Perilaku mencuri bukan hanya ditemukan sekarang. Sudah dari zaman dahulu, ada orang mencuri. Maka, jangan kaget kalau mendengar kasus mencuri.
Namun, dari kasus tersebut, Nabi Muhammad ﷺ mengajarkan untuk kita, minimal 2 hal.
Pertama; penegakan hukum tidak boleh pandang posisi. Jika hukum tajam ke bawah, tumpul ke atas, pasti akan membuat perilaku mencuri semakin menjadi-jadi.
Orang yang merasa terbebas dari hukum, semakin berani mencuri. Orang yang dihukum, akan bertambah parah didasarkan iri atau benci.
Maka, siapapun yang mencuri, harus ditindak. Tidak dibedakan antara: anak pengurus, anak ustadz, anak donatur, anak seorang tokoh, anak orang biasa, atau anak siapa saja.
Nabi Muhammad ﷺ menegaskan; sekalipun yang mencuri adalah Fathimah, anak bungsu yang paling beliau kasihi, hukum pasti ditegakkan. Bahkan, beliau sendiri yang akan mengeksekusi.

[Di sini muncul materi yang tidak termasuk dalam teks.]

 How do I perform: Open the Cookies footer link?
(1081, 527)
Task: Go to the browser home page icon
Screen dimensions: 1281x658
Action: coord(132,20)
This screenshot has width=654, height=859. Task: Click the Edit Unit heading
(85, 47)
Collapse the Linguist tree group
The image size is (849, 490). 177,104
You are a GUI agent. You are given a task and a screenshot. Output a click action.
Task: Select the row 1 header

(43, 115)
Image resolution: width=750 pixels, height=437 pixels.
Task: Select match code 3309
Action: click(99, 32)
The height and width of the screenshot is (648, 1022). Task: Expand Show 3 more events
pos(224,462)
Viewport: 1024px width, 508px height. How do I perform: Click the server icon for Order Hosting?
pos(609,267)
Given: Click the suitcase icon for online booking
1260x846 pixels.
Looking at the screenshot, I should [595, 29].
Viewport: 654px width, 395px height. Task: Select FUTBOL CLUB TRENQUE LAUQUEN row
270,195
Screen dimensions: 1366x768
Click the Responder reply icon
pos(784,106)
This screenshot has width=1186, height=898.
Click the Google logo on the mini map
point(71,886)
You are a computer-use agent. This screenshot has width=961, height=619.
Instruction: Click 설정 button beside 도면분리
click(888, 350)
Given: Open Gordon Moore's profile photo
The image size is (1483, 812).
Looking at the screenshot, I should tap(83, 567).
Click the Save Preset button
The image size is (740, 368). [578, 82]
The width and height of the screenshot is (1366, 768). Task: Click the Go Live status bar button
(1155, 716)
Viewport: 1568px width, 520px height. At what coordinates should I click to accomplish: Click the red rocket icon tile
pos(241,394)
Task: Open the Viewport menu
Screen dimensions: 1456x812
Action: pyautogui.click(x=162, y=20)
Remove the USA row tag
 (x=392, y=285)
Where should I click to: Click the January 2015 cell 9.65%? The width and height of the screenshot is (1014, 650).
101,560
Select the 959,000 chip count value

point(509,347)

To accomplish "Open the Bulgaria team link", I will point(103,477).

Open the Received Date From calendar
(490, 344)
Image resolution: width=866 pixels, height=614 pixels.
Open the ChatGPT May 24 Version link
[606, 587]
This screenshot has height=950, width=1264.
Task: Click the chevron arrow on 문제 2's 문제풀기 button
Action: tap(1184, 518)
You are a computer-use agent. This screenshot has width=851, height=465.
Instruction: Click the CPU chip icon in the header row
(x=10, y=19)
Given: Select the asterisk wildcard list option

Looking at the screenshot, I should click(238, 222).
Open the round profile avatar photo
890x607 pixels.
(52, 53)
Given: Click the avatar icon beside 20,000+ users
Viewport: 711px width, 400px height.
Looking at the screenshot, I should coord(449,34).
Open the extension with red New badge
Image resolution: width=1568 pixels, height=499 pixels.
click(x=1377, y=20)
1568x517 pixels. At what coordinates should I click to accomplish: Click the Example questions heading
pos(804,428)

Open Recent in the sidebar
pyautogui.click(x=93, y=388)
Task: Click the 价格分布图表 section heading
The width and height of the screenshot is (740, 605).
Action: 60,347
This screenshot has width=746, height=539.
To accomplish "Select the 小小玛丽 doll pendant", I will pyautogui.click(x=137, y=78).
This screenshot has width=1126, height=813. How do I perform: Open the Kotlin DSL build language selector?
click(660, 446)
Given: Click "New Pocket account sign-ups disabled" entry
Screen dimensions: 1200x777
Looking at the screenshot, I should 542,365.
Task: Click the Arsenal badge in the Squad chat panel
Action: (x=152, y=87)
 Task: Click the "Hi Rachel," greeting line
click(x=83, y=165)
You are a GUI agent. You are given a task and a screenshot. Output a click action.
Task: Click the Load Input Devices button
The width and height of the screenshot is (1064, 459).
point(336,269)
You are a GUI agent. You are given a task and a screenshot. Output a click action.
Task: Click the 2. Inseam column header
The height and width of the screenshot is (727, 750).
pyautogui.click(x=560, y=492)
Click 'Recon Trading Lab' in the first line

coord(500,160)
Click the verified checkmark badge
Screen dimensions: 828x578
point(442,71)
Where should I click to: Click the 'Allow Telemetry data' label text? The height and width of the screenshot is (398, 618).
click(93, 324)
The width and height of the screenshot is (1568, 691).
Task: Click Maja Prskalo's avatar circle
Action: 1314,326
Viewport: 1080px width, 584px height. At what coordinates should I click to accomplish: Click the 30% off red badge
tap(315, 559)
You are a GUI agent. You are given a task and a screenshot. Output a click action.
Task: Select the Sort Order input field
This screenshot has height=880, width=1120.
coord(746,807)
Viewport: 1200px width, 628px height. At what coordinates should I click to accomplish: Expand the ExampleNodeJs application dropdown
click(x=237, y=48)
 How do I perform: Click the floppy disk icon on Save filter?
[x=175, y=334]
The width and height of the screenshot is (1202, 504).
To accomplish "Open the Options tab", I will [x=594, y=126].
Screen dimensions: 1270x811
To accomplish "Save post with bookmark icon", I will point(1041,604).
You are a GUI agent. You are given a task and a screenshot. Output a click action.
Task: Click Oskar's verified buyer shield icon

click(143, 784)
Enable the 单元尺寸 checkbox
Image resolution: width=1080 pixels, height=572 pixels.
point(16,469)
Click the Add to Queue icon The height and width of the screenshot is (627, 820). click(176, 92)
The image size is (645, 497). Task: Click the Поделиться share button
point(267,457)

Kedua; perbuatan mencuri harus diberi sanksi. Namun, mesti pas dosis dan tepat takaran.
Jika harus diselesaikan secara tertutup, maka tertutup dan jangan diekspos di muka umum. Jika bisa dengan kekeluargaan, tidak perlu dibawa ke ranah hukum positif.
Lakukan dengan bertahap! Mulai dari nasihat empat mata, teguran agak keras, teguran keras, hukuman yang disepakati, dan seterusnya.
Pemberian sanksi harus bebas dari emosi dan tendensi pribadi. Juga jauhkan dari kekerasan fisik dan kekerasan verbal.
Terpenting adalah menemukan motifnya, apa? Dari sana, pelaku diajak berpikir dan berdiskusi. Harus dipahamkan; bahwa perbuatannya adalah salah dan tidak boleh diulang.
Selain itu, berikan solusi! Ajak pelaku untuk melakukan langkah yang benar jika menginginkan sesuatu. Bisa dengan cara meminjam atau membeli. Jika tidak mampu, sampaikan agar bersabar sampai suatu saat bisa memiliki uang dengan cara yang benar agar bisa memiliki.
Artinya, tidak sekadar diberi hukuman lalu berharap selesai masalah. Itu belum cukup! Harus diajak bicara untuk memahamkan bahwa perbuatannya salah.
Jika sanksi mencuri diberikan dengan dosis yang pas, hasilnya akan baik bi idznillah.
Wanita Bani Makhzum di atas akhirnya dihukum potong tangan karena memenuhi syarat. Ia bertaubat dengan baik dan akhirnya menikah.
Ibunda Aisyah bercerita, bahwa berikutnya, wanita itu datang bertamu untuk suatu keperluan lalu beliau sampaikan kepada Rasulullah ﷺ dan dibantu oleh Rasulullah ﷺ.
Intinya, perilaku mencuri bisa sembuh. Pelakunya dapat bertaubat. Jangan tutup kesempatan untuk mereka yang ingin berbenah diri!